Depuis octobre 2023, Gaza est le théâtre d’un processus de destruction d’une ampleur inédite. À la suite des attaques atroces du Hamas, Israël a lancé une riposte d’une violence massive : plus de 100 000 morts selon les autorités sanitaires locales, en majorité des femmes et des enfants. Des hôpitaux ciblés, des écoles détruites, des camps de réfugiés rasés, une population entière poussée vers la famine, la soif, l’exil. Gaza est devenue un piège mortel à ciel ouvert, où l’acharnement militaire se double d’un siège humanitaire. Il ne s’agit plus d’une guerre. Il s’agit d’un châtiment collectif, répété, revendiqué, systématisé.
Ce que nous voyons, ce que nous savons, correspond point par point aux étapes du crime de génocide tel que défini en droit international depuis 1948. Il ne s’agit pas seulement de compter les morts, aussi nombreux soient-ils. Il s’agit de démontrer une intention délibérée de détruire, « en tout ou en partie, un groupe national, ethnique, racial ou religieux ». Cette intention transparaît dans les faits — mais aussi dans les discours.
Des dirigeants israéliens parlent de Gaza comme d’un territoire qu’il faut « rendre invivable ». Des ministres comparent les Gazaouis à des « animaux humains ». Des responsables religieux invoquent des textes bibliques appelant à exterminer hommes, femmes et enfants. Des élus appellent à la déportation vers le Sinaï. Ce ne sont pas des dérapages. Ce sont des discours d’extermination, tenus au sommet de l’État, couverts par le silence des alliés.

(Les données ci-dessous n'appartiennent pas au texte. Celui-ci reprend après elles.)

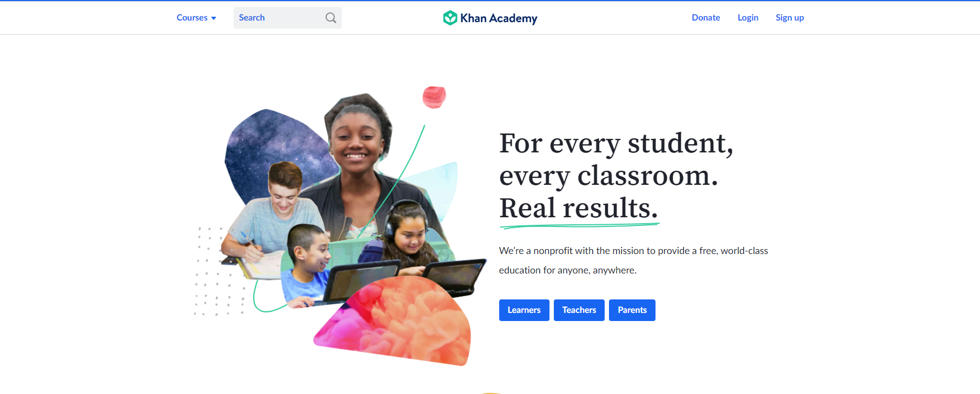
Task: Click the Khan Academy leaf logo icon
Action: click(450, 18)
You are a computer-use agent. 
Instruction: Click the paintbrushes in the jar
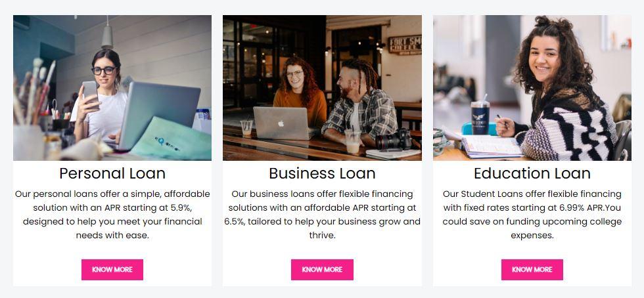tap(33, 93)
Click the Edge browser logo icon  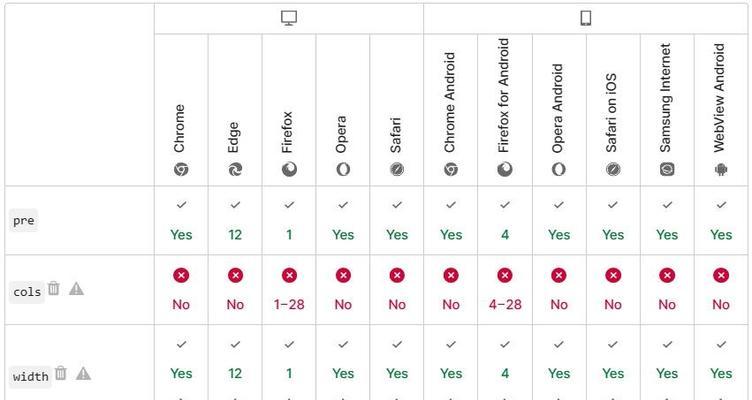click(x=235, y=169)
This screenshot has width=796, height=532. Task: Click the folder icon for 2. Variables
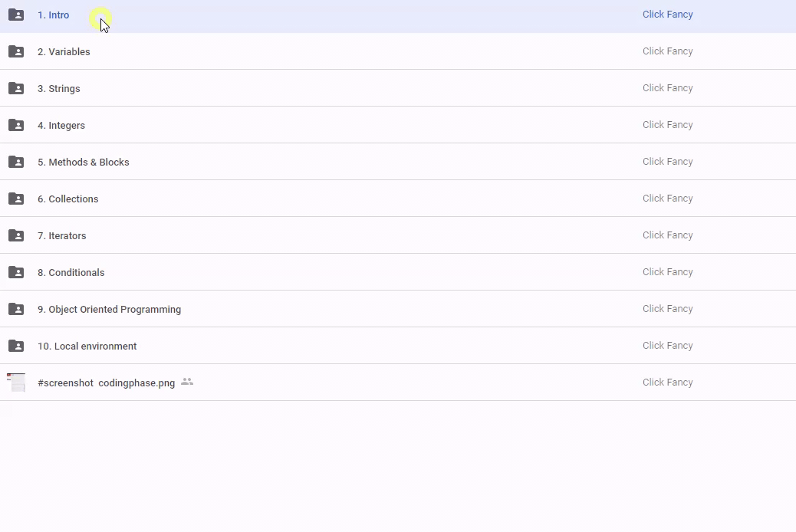point(16,51)
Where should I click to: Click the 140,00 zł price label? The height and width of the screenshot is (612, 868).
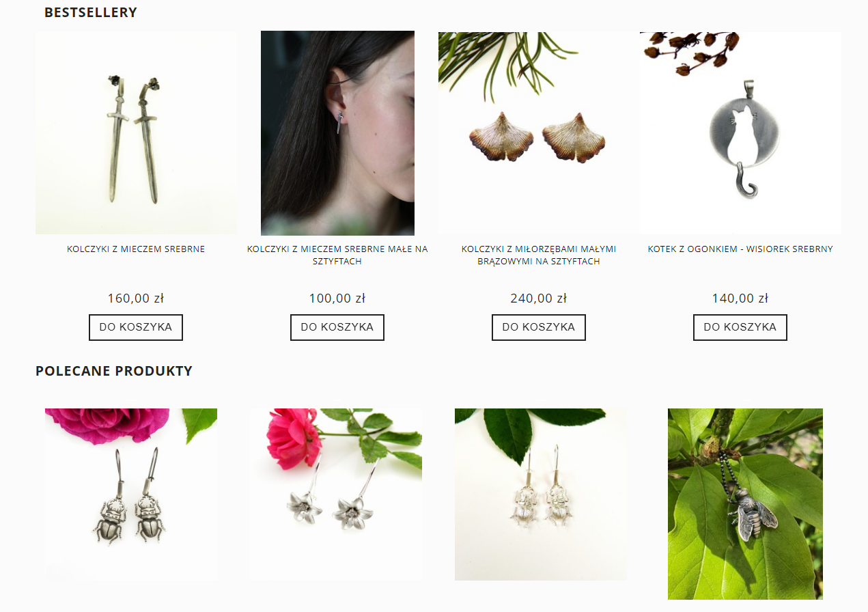coord(740,298)
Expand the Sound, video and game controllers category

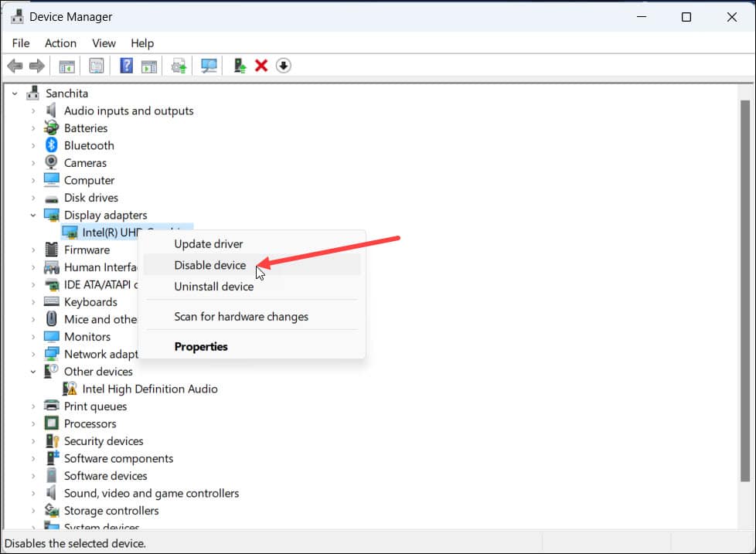coord(32,493)
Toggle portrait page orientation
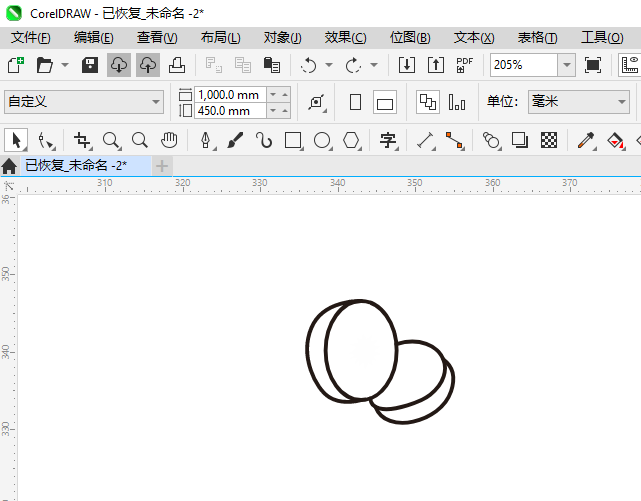The image size is (641, 501). [x=355, y=102]
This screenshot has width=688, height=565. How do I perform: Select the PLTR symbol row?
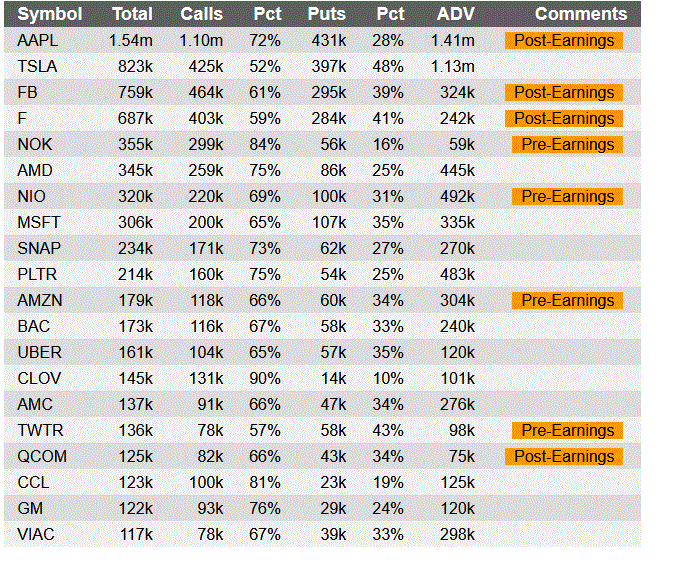[x=322, y=275]
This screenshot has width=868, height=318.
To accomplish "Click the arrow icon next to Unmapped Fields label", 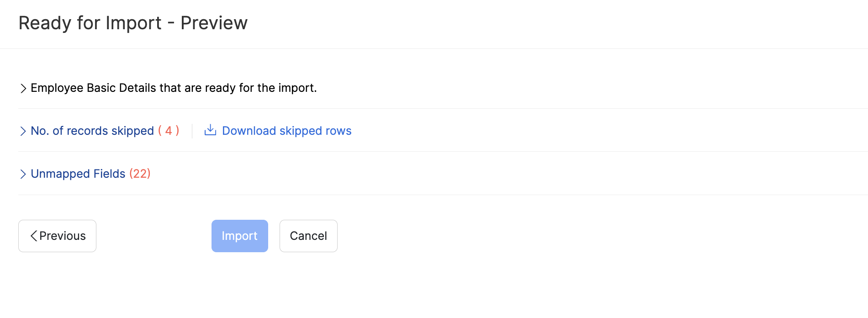I will tap(23, 174).
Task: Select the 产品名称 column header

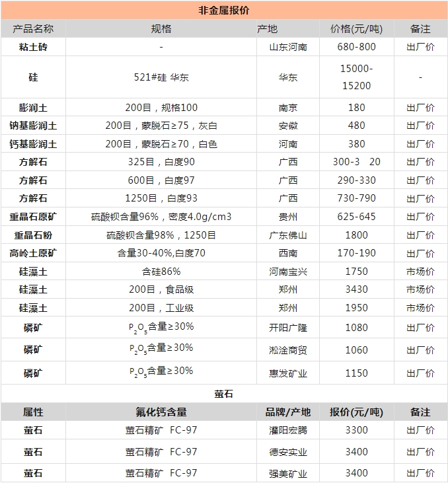Action: point(33,29)
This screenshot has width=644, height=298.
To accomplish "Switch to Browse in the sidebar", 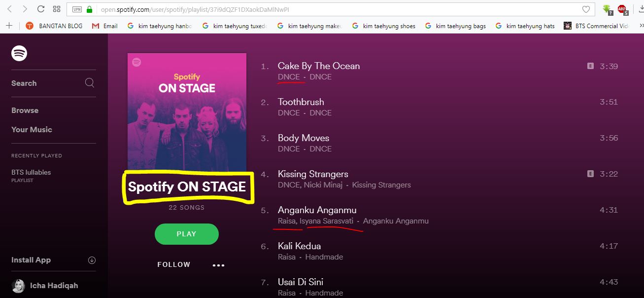I will [x=25, y=110].
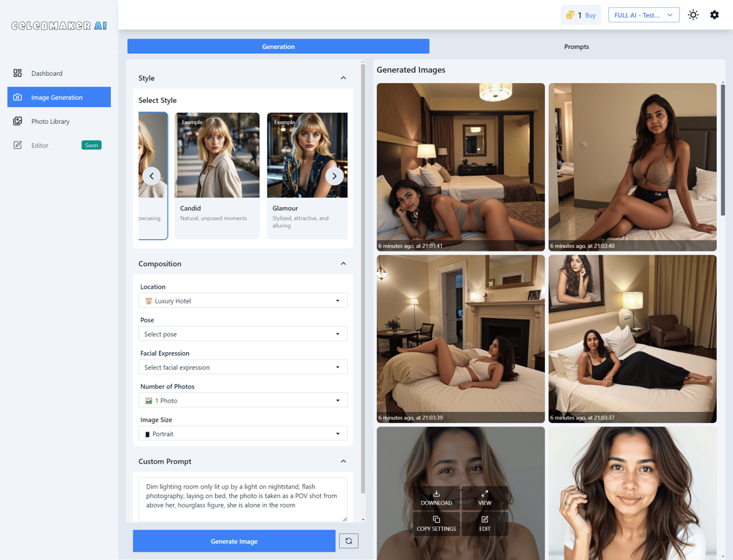Image resolution: width=733 pixels, height=560 pixels.
Task: Open the Image Size Portrait dropdown
Action: [242, 433]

L’histoire a toujours commencé ainsi. Par des mots. Par la déshumanisation. Par la construction d’un ennemi absolu dont l’existence même serait une menace. Puis viennent les actes : les sièges, les famines, les déplacements forcés, les bombardements sur les infrastructures civiles, la négation du droit à la vie. Le génocide n’est pas toujours un éclair. C’est souvent un processus — que nous voyons aujourd’hui se dérouler, étape après étape.
Ce constat n’est pas qu’une indignation morale. Il est juridiquement étayé. En janvier 2024, la Cour internationale de justice a reconnu la plausibilité d’un génocide à Gaza, sur la base d’éléments factuels solides. Depuis, de nombreux juristes, ONG, diplomates et survivants d’autres génocides alertent. Et pourtant, le mot continue de heurter. Il gêne, il dérange, il immobilise. On préfère parler d’« opération antiterroriste », de « conflit asymétrique », ou de « tragédie ». Tous ces euphémismes recouvrent une réalité implacable : un peuple est en train d’être effacé.

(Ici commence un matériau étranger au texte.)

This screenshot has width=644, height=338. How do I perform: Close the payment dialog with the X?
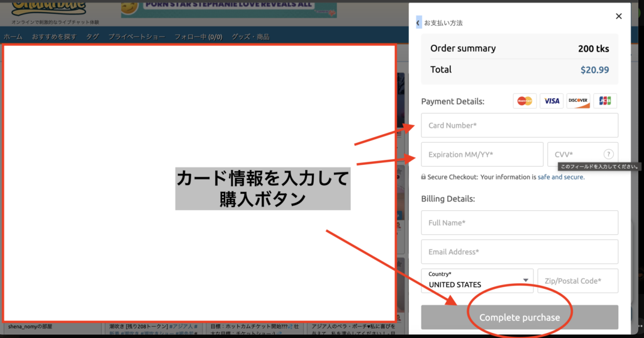tap(619, 16)
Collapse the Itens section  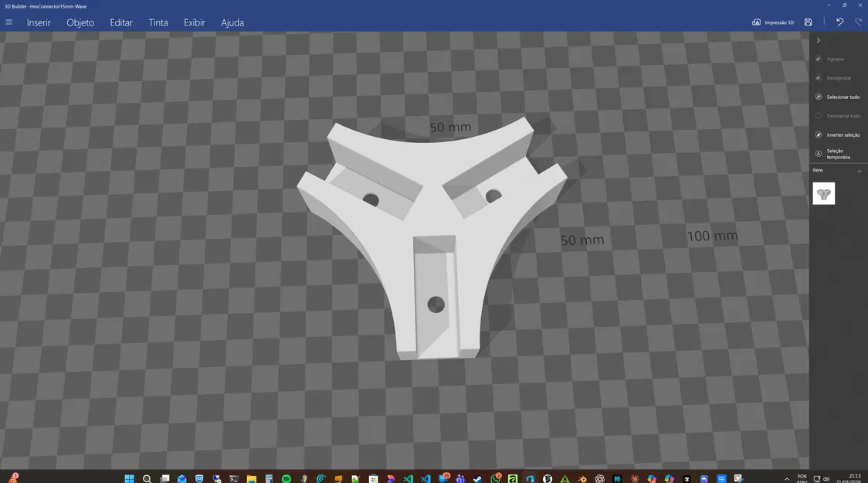pyautogui.click(x=859, y=170)
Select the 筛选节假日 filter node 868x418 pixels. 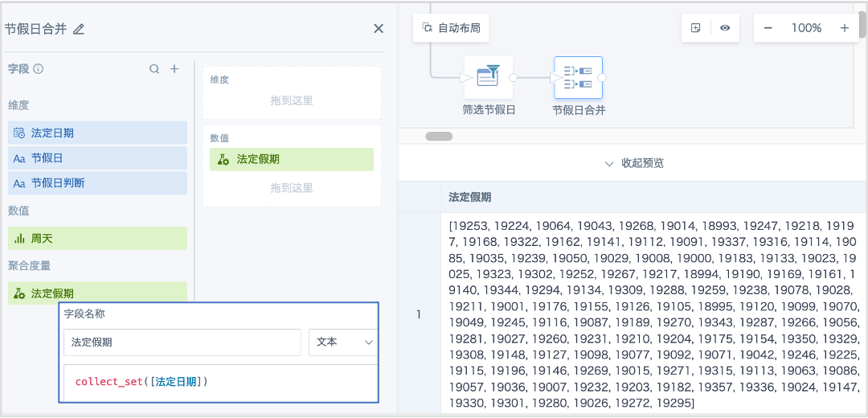click(x=489, y=77)
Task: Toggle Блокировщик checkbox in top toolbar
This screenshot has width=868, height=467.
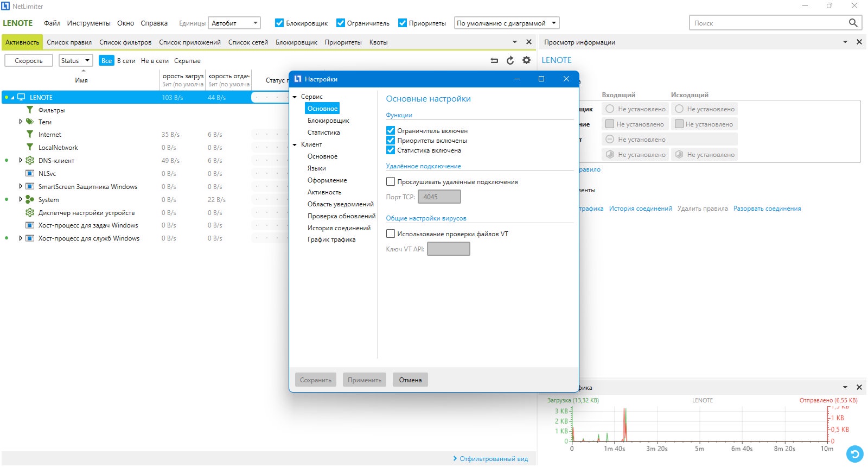Action: [279, 23]
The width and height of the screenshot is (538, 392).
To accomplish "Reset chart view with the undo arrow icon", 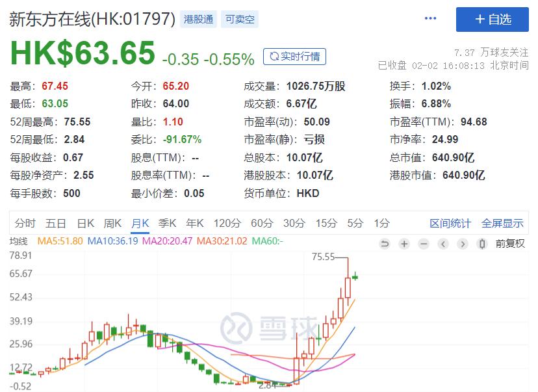I will 385,244.
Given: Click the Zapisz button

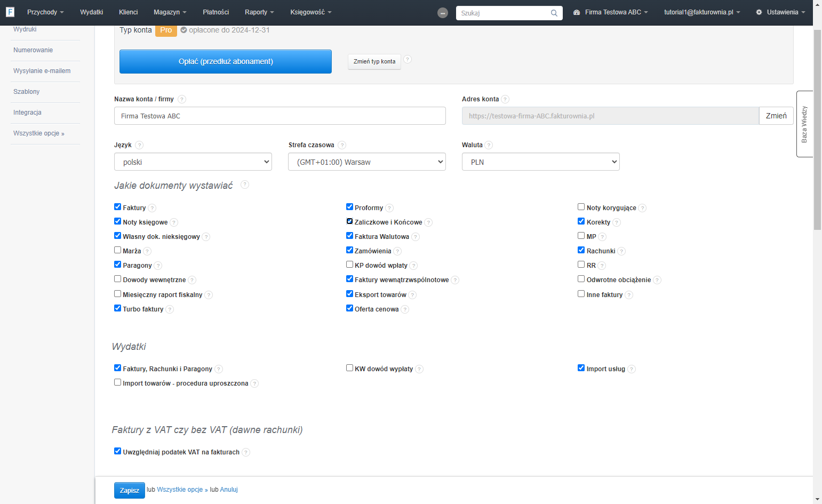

Pourquoi cette peur de nommer ? Parce que reconnaître un génocide implique des responsabilités et des complicités. Parce qu’on craint de briser la fiction d’une démocratie défensive, de toucher à un allié stratégique, de heurter la mémoire d’autres victimes. Parce qu’on confond la solidarité avec Israël et l’impunité de ses dirigeants. Mais il ne peut y avoir d’exception au droit international. Pas même pour Israël. Et surtout pas au nom de la mémoire d’un autre génocide.

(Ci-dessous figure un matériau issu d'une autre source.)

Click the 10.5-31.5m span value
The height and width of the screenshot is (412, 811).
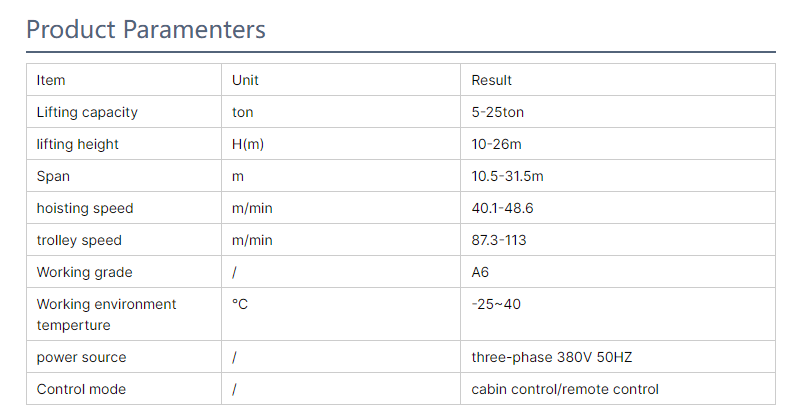[x=507, y=176]
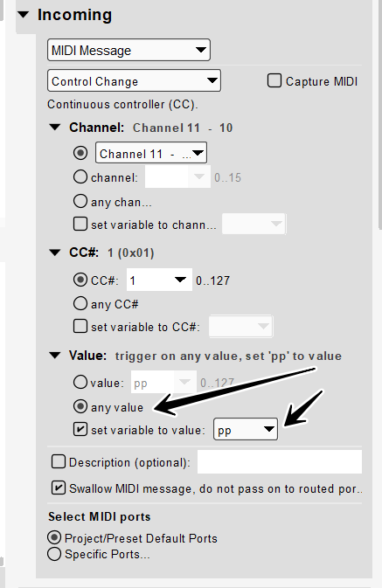The height and width of the screenshot is (588, 382).
Task: Check 'set variable to CC#' checkbox
Action: click(x=80, y=326)
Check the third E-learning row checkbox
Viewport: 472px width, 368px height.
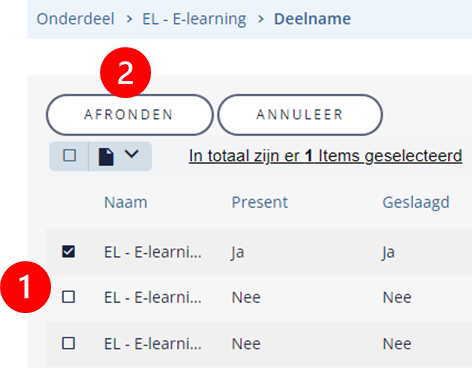(68, 343)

Reconnaître un génocide en cours, ce n’est pas nier la douleur des civils israéliens. C’est affirmer que la sécurité d’un peuple ne peut se bâtir sur l’anéantissement d’un autre. C’est rappeler que la justice ne connaît pas de hiérarchie entre les vies. Que la prévention des crimes futurs passe par la reconnaissance des crimes présents.
Il est encore temps. Temps pour les institutions, les États, les voix morales, de briser le silence. Temps de rappeler que nommer un crime, c’est commencer à y mettre un terme. L’Histoire a trop souvent prouvé que les génocides n’arrivent pas par surprise. Ils sont précédés de signaux. Ils s’annoncent. Et lorsqu’ils sont ignorés, ils se déroulent sous nos yeux, avec notre consentement passif.
Nous ne pourrons pas dire que nous ne savions pas. Nous savons. Et chaque jour qui passe rend le mot plus juste — et notre silence, plus coupable.